En todo caso, el EDIM deberá ofrecer al ámbito subjetivo implicado —las administraciones públicas y los profesionales y el tejido empresarial del sector, pero también la academia y la ciudadanía— “la información relativa a la movilidad, generada a partir de los datos proporcionados por administraciones y operadores de servicio, así como gestores de infraestructuras”.
Por supuesto, para algo así se requiere de una “normalización” de especificaciones técnicas, aspecto atribuido a la autoridad administrativa estatal en la materia.
De alguna manera, lo que viene a decir el apartado 1 del artículo 14 es que los datos del EDIM deberán propiciar una visión compartida, así como una base de conocimiento para las actuaciones de unos y otros, y permitirán el seguimiento de los indicadores del DOMOS, Documento de Orientaciones para la Movilidad Sostenible (regulado en el artículo 16).

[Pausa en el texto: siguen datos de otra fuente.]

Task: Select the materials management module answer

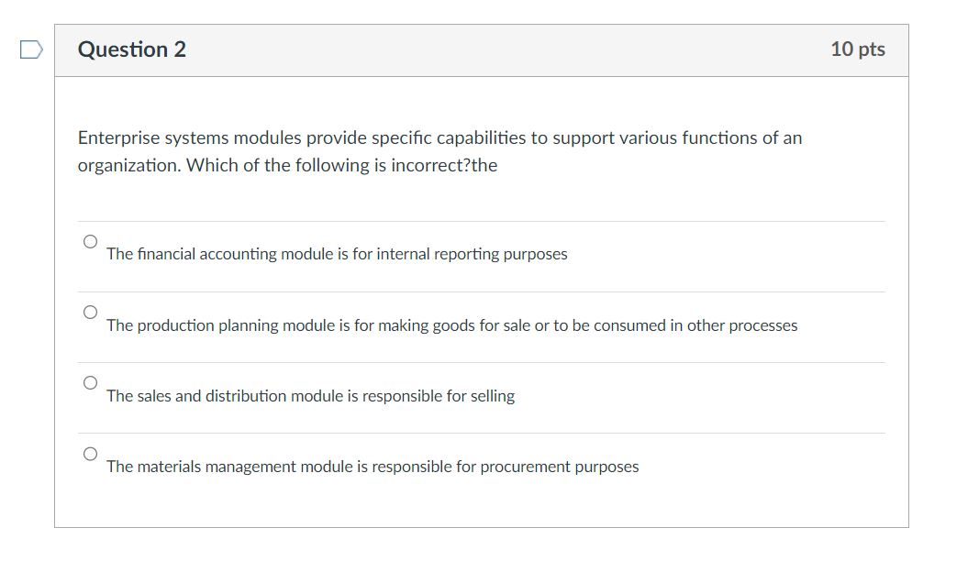Action: coord(90,452)
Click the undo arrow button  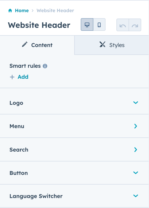click(x=122, y=25)
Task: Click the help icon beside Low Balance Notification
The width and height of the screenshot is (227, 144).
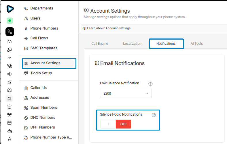Action: (x=150, y=84)
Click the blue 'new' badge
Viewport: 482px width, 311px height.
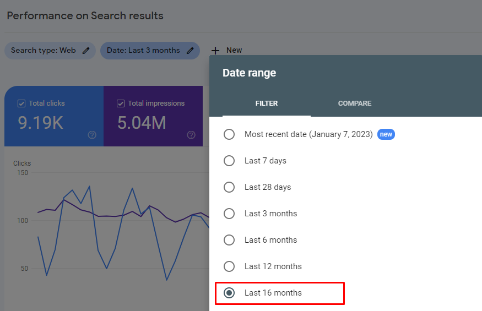[x=386, y=134]
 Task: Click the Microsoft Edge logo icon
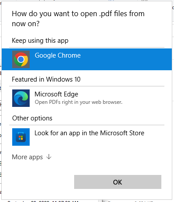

En esta interacción entre EDIM y DOMOS se encuentra uno de los aspectos prometedores del SGMS, en cuanto pueden dar lugar a una cierta metodología de evaluación de las políticas públicas relacionadas con la movilidad sostenible.
He de recordar aquí que la experiencia de la Mesa de Movilidad de Madrid (2006-2014) vino a consolidar, desde su primer curso (2006-2007), un instrumento que respondía a esta lógica: el IEM, el Informe sobre el estado de la movilidad, que ha sobrevivido, por supuesto, al proceso en el que se incubó y arraigó, como fue el de la Mesa de Movilidad citada.
Estemos muy atentos, porque si el sistema SGMS, o bien se burocratiza, o bien funciona de tal manera que prevalezcan planteamientos de arriba abajo, o bien planteamientos apriorísticos, sin sentido progresivo o evolutivo, entonces el sistema SGMS no será positivo.
En definitiva, estamos ante una oportunidad que, en cuanto tal, no es garantía de acierto; pero, de entrada, el diseño de mecanismos parece prometedor.